-------- RECORD EXTRACTS --------

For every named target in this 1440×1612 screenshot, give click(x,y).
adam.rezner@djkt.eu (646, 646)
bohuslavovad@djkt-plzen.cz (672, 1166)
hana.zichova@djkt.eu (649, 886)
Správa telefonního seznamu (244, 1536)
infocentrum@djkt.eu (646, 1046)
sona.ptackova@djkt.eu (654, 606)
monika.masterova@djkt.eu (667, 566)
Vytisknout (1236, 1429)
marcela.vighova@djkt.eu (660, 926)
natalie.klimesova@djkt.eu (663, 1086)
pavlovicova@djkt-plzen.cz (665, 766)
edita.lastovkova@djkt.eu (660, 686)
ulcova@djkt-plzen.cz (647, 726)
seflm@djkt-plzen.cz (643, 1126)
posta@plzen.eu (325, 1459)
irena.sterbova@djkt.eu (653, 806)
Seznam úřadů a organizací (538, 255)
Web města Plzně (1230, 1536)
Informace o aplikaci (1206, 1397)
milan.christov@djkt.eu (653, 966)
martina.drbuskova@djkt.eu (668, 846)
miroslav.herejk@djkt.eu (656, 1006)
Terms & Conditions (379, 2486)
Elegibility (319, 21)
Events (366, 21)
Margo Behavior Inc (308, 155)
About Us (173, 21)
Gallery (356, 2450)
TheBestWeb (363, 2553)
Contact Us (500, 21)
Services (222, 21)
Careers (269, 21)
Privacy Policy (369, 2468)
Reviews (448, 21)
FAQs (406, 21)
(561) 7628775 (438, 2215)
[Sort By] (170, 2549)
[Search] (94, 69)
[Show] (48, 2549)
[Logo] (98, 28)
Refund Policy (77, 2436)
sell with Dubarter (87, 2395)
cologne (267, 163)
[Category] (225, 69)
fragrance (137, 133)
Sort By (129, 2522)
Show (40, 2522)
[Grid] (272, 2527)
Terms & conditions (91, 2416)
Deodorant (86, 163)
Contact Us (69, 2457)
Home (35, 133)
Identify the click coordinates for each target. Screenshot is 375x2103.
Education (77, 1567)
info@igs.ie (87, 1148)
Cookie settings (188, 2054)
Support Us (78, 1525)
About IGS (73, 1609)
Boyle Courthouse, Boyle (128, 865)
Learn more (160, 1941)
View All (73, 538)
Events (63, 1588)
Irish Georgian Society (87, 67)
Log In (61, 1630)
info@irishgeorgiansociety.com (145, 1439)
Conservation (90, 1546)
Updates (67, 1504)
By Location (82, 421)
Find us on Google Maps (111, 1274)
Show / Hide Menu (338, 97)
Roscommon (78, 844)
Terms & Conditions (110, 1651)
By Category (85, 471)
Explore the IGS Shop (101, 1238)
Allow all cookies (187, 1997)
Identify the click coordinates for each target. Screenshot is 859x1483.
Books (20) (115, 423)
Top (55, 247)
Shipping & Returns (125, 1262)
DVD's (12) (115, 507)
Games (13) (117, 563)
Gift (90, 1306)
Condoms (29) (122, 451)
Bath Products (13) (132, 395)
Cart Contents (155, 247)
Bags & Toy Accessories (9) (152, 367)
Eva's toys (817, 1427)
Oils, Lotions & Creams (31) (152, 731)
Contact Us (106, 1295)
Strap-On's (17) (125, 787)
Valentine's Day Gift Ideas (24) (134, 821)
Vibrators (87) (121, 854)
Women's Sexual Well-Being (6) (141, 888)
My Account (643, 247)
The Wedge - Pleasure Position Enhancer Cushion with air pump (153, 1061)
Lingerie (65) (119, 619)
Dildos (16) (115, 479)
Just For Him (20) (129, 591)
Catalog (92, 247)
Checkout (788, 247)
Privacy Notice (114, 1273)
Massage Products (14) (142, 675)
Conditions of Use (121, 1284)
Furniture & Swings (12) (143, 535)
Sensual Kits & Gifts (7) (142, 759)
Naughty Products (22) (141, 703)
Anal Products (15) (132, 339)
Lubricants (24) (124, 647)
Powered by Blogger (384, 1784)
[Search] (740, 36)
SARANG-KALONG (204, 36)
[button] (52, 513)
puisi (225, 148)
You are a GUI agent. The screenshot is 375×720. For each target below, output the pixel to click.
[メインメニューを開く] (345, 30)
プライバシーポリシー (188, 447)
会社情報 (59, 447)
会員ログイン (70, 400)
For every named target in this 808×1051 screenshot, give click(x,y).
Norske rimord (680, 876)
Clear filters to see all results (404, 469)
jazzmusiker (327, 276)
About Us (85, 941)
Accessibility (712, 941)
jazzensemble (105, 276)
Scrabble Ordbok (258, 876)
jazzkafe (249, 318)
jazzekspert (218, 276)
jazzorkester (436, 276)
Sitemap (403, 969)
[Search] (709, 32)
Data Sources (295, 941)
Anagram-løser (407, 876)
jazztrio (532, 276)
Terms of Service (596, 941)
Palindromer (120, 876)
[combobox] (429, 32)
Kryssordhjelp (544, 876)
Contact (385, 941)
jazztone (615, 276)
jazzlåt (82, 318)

--------

YOUR INSTRUCTIONS: Lay out everything in the records from the line containing "Home (35, 133)" down to the line containing "Learn more (160, 1941)", both included, as a Markdown table with columns named Row and Line. Number each row and skip any blank lines.

TASK OUTPUT:
| Row | Line |
|---|---|
| 1 | Home (35, 133) |
| 2 | Identify the click coordinates for each target. Screenshot is 375x2103. |
| 3 | Education (77, 1567) |
| 4 | info@igs.ie (87, 1148) |
| 5 | Cookie settings (188, 2054) |
| 6 | Support Us (78, 1525) |
| 7 | About IGS (73, 1609) |
| 8 | Boyle Courthouse, Boyle (128, 865) |
| 9 | Learn more (160, 1941) |